EL PASAPORTE DE YUNES

*La vida es más ancha que la historia. Gregorio Marañón.  Camelot.

 Miguel Ángel Yunes Linares fue a sacar su pasaporte, como cualquier hijo de vecino, como cualquier ciudadano cuando va a renovar el documento que te deja salir del país, fue y se formó en la fila. Me cuenta un garganta profunda, que lo comenzaron a saludar con afecto y se les hizo raro que ahí estuviera, cuando podía, por ser jefe del Ejecutivo, mandar llamar a algún funcionario de Relaciones Exteriores y en pleno Palacio tomar los datos y la foto y la huella del dedo, si aún la piden. Los memes en las redes comenzaron a circular, los memes que son de gracia hay que aplaudirlos, los de mala leche allá ellos, quienes los hacen, lo que un político hace ahora en las redes sociales se refleja. Supe que va a Estados Unidos a reunirse con los abogados que llevan los casos de las residencias de ese país, incautadas a los veracruzanos del sexenio pasado, para darle el último empujón y ver si las pueden recuperar para que formen parte de los bienes recuperados para Veracruz. Suerte y buen viaje.

 

LAS TRAGEDIAS DE CAPUFE

 

Leí por ahí no hace mucho, que el viejito Jiménez Espriú, secretario de Comunicaciones del amoroso, dijo que prohibiría los tráileres de doble cabina, o doble remolque, que son un verdadero peligro para los que circulamos por las mugres autopistas de Capufe.
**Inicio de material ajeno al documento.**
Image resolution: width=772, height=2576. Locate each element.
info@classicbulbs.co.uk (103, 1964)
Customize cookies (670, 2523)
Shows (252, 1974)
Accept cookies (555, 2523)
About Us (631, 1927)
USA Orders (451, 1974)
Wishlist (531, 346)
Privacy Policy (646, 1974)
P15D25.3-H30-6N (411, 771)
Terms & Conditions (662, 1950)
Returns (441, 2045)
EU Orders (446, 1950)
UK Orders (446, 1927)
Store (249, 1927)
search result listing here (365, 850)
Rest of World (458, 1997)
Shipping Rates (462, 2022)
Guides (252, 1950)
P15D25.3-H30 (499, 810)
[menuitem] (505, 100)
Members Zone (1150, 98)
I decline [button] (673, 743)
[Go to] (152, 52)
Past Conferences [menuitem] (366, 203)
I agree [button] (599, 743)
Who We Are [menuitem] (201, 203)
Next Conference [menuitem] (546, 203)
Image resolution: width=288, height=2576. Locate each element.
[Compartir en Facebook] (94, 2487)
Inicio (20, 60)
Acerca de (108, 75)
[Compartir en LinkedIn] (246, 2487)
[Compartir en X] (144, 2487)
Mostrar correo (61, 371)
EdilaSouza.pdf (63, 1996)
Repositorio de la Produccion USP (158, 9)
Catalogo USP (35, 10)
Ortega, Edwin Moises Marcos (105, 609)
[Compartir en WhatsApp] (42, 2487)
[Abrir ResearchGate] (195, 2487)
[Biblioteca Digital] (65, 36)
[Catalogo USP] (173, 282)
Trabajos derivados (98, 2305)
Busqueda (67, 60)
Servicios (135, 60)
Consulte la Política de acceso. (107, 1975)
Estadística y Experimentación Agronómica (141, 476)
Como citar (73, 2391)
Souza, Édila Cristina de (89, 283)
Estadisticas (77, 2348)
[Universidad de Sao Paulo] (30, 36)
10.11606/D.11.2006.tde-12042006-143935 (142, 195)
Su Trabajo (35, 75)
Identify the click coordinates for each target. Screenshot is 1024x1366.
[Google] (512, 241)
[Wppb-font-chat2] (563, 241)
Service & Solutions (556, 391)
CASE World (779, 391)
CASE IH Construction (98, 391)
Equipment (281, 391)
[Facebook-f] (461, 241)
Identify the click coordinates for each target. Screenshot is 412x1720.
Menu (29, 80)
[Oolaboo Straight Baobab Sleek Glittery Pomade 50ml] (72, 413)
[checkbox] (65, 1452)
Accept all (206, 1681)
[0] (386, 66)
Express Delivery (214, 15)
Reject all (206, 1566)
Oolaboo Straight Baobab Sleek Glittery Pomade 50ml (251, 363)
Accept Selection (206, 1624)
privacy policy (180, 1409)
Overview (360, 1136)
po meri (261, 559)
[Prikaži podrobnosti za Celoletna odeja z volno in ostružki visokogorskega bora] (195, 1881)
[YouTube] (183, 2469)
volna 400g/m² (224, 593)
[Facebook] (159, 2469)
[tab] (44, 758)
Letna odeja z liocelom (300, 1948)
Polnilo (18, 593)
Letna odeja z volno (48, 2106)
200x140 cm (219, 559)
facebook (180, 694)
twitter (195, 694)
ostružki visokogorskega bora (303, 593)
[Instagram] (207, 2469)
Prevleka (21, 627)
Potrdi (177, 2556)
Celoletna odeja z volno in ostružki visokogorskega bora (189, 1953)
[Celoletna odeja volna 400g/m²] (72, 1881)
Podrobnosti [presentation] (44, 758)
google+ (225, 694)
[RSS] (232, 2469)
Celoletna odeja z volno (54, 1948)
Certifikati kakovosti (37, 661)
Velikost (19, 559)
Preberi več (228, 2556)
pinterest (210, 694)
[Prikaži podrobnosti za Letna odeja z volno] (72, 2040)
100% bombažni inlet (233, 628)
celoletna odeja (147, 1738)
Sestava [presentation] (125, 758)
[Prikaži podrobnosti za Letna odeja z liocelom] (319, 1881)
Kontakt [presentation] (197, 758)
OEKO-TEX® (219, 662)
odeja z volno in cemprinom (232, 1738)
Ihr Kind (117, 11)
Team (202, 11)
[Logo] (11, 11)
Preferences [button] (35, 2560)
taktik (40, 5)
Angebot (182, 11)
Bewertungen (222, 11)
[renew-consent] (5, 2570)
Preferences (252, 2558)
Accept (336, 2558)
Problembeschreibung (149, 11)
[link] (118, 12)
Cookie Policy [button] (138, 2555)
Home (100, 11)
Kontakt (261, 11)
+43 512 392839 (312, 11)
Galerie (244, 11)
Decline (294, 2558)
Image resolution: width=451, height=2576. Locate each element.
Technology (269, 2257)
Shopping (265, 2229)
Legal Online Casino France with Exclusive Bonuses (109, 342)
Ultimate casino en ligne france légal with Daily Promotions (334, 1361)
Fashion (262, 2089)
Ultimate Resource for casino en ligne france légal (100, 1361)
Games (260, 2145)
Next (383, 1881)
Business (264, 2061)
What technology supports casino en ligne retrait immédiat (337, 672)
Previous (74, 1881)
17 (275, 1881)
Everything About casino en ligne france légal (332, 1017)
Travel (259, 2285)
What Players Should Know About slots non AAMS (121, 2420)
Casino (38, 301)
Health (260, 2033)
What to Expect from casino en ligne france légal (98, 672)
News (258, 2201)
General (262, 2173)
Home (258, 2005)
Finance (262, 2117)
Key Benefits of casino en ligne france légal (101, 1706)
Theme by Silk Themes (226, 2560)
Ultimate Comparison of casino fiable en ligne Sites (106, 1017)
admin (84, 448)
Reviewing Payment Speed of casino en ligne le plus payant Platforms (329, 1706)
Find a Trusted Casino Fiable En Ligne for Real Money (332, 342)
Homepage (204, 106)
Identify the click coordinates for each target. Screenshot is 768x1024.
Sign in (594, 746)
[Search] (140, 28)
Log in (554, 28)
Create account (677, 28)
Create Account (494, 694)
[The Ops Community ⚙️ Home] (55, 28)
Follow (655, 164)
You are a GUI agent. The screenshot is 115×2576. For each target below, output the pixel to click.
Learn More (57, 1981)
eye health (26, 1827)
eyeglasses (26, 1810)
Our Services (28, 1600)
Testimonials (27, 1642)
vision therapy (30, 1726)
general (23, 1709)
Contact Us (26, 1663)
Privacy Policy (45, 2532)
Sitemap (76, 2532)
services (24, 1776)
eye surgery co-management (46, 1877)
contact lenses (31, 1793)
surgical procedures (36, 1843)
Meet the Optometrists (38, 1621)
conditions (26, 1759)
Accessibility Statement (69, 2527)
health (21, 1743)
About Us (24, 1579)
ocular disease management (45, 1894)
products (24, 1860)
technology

Al grito de’ me canso, ganso’, Jiménez va a sacudir ese árbol corrupto de Gerardo Ruiz Estranza, perdón, Esparza. En México se violan todas las normas carreteras, si un tráiler debe pesar tantas toneladas, le meten el doble. Hace años una madre comenzó una lucha y un calvario porque uno de sus hijos estaba detenido en una caseta de paga y llegó un tráiler doble caja y no le dieron los frenos y se impactó contra ellos, matando al muchacho. Hubo una campaña muy fuerte, la madre acudió a una organización Change.org y se hizo campaña nacional, los periodistas como Carlos Puig tomaron eso como ellos. El estúpido y tonto secretario del socavón, salió en defensa de los dueños de los camiones y argumentaba que, si les quitaban el doble remolque, entonces tendrían que tener más camiones. Mira qué lindura de tonto. Cuento esto porque ayer mismo encontré en el tramo Cuitláhuac-Córdoba, a mi regreso de Veracruz, un tráiler caído al pie de la cuneta, les fallan los frenos porque llevan mucha carga, y la policía federal de caminos hace como que no ven, nos retrasó más de media hora en lo que llegaba una grúa. Además, son tráileres viejos. Y comento esto porque ayer se enlutó la autopista México-Toluca, un tráiler de estos a los que me refiero, mató a 10 personas inocentes cuando los frenos le fallaron y la mujer que era la conductora, no pudo detenerlo. Cada muerte en las autopistas, son muertes de Ruiz Esparza. Cínico y además muy ineficiente, y corrupto.

 

LOS BAÑOS DE HOTELES

 

Suele uno ir a hoteles y, cuando se va a ellos, algunos, sobre todo los de Europa, que son más viejos que el gabinete de AMLO (En esto de viejitos no hay que burlarse, suelen luego criticárseles y termina uno antes estirando la pata, por eso es mejor tocar madera) tienen tinas en los baños. Me imagino que en la época de Franco se usaban mucho las tinas. Una vez, Pedro, el Concierge me presentó a un picudo de los socios de ese hotel y le hice ver que las tinas solo sirven para que uno se resbale y se medio mate, o te quiebres una mano o una pata, y que nadie usa las tinas ni de piscinas ni de baño de asientos. Me hizo caso, y ahora ahí van poco a poco en el Liabeny, quitándolas y remodelando los cuartos, hacerlos modernos. Otra de ellas es el tipo de llaves que se usan. Uno en casa tiene dos llaves, la del agua fría y caliente, abres una y la atemperas con la otra. Pero hay hoteles que tienes que buscar casi un organigrama para saber cuántas llaves abrir y cuáles sí y cuáles no. En Europa son muy dados a eso, igual algunos americanos. A mí el peor que me tocó y me rendí y terminé llamando a la administración para que me enviaran a alguien a controlar el agua fría y la caliente, fue en el hotel Emporio de la avenida Reforma en Ciudad de México, pasaron diez minutos, casi como Joaquín Sabina: me dan las doce, y la una y las tres y me rendí, entró un bell boy del hotel que parecía nazi, alto y pelado a rape, en dos segundos le encontró cómo abrirla, entonces le dije dejara un manual porque eso de abrir las llaves así, irritan a cualquiera. Más si es uno pueblerino.